## Selected excerpt

Wonkblog's Graph of the Day: The "rings of unemployment" which touch 4 out of 5 of us.

Wonkbook's Top 5 Stories: 1) Who wants what on the sequester; 2) the bad but improving economy; 3) meet the Republicans who are enabling Obamacare; 4) policy time for guns; and 5) EPA to release new plan on climate change.

1) Top story: Are both sides bluffing on the sequester?

Obama says he's ready for sequester fight with GOP. "President Obama told House Democrats on Thursday that he is 'prepared, eager and anxious' to produce the broad fiscal package that has eluded Washington." Bernie Becker and Amie Parnes in The Hill.

...And the White House also decried Republican demands for more cuts. "White House press secretary Jay Carney said on Thursday that a 'list of demands' put out by Speaker John Boehner on the so-called sequester is 'terrible,' and urged Republicans to reconsider their approach on the looming spending cuts. In comments to reporters at an off-camera briefing, Carney said President Obama is worried Republicans are willing to allow $85 billion in spending cuts to go forward on March 1." Amie Parnes in The Hill.

@RyanLEllis: it astonishes me how smart MSM political reporters seem to think that the GOP will raise taxes to avoid a small sequester.

One of the Democratic demands, on the other hand, is to slash farm subsidies. "Farm subsidies are back in play as a possible offset in sequester bargaining, this time as a way for Senate Democrats to help forestall automatic spending cuts for the remainder of this fiscal year or into December. Senate Agriculture Committee Chairwoman Debbie Stabenow (D-Mich.) confirmed that the prime target for spending cuts is an outdated system of direct cash payments to producers that still costs taxpayers close to $5 billion a year and has long been a target for reformers." David Rogers in Politico.

## Provided information
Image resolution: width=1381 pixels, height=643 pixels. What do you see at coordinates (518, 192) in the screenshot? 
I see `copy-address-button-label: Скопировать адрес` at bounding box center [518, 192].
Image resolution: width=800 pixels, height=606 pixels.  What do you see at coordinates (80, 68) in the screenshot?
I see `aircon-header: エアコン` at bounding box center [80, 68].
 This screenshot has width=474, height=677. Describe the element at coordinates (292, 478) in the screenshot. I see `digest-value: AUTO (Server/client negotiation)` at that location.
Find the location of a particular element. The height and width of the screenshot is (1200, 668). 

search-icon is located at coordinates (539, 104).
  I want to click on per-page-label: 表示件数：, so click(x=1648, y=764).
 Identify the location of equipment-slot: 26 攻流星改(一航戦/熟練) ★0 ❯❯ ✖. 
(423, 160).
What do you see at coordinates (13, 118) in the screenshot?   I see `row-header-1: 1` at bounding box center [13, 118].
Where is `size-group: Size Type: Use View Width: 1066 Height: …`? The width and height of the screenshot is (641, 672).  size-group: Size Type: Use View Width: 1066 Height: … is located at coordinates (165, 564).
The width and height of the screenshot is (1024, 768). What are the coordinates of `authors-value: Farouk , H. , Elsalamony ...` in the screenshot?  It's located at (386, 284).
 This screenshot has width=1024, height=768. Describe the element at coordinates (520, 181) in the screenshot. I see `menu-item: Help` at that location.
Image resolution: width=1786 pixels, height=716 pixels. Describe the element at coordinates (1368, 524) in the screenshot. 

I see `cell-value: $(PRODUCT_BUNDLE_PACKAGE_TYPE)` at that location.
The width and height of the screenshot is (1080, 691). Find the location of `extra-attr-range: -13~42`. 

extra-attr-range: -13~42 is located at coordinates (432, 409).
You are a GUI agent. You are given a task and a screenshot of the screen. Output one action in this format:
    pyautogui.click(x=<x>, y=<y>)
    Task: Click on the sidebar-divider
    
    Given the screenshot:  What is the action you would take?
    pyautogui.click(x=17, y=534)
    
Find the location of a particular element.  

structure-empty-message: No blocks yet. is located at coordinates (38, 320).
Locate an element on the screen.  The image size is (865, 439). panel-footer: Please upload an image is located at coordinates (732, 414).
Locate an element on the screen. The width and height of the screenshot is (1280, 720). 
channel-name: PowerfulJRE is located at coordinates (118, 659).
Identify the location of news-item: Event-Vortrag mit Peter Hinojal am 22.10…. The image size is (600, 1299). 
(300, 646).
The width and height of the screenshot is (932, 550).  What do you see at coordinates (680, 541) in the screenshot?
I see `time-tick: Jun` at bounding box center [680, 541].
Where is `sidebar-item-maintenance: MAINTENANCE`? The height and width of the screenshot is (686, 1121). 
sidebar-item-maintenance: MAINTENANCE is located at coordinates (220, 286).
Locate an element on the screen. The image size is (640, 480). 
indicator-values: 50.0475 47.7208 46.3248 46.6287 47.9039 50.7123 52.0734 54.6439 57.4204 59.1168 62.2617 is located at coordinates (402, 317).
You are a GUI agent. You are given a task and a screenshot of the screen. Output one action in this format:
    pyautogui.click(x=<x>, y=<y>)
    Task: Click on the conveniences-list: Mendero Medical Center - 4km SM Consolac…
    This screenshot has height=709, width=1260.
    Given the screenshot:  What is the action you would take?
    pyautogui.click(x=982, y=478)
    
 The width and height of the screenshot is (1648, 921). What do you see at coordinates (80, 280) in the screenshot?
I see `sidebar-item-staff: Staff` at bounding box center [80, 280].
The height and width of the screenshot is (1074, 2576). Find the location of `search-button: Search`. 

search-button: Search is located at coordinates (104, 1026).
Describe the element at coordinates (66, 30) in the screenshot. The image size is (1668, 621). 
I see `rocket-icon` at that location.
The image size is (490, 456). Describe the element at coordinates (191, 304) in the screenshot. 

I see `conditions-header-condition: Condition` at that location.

## Assigned task A
Decide whether each statement below agrees with the Wonkbook excerpt, answering yes or no and quoting the words of the excerpt that settle it. (i) Jay Carney described the list of demands put out by Speaker John Boehner as "terrible." (ii) President Obama made his remarks about the fiscal package to House Republicans. (iii) The system of direct cash payments to producers costs taxpayers close to $5 billion a year.
## Assigned task B
Reproduce the passage of the Wonkbook excerpt between "Obama says he's" and "a small sequester.", inclusive.
## Assigned task C
Using the Wonkbook excerpt, explain in one to three sentences why farm subsidies are back in play in sequester bargaining.

## Response area A
(i) Yes: "a 'list of demands' put out by Speaker John Boehner on the so-called sequester is 'terrible,'"
(ii) No: "President Obama told House Democrats on Thursday"
(iii) Yes: "an outdated system of direct cash payments to producers that still costs taxpayers close to $5 billion a year"

## Response area B
Obama says he's ready for sequester fight with GOP. "President Obama told House Democrats on Thursday that he is 'prepared, eager and anxious' to produce the broad fiscal package that has eluded Washington." Bernie Becker and Amie Parnes in The Hill.

...And the White House also decried Republican demands for more cuts. "White House press secretary Jay Carney said on Thursday that a 'list of demands' put out by Speaker John Boehner on the so-called sequester is 'terrible,' and urged Republicans to reconsider their approach on the looming spending cuts. In comments to reporters at an off-camera briefing, Carney said President Obama is worried Republicans are willing to allow $85 billion in spending cuts to go forward on March 1." Amie Parnes in The Hill.

@RyanLEllis: it astonishes me how smart MSM political reporters seem to think that the GOP will raise taxes to avoid a small sequester.

## Response area C
Farm subsidies are back in play as a possible offset. Senate Democrats could use them to help forestall automatic spending cuts for the remainder of this fiscal year or into December.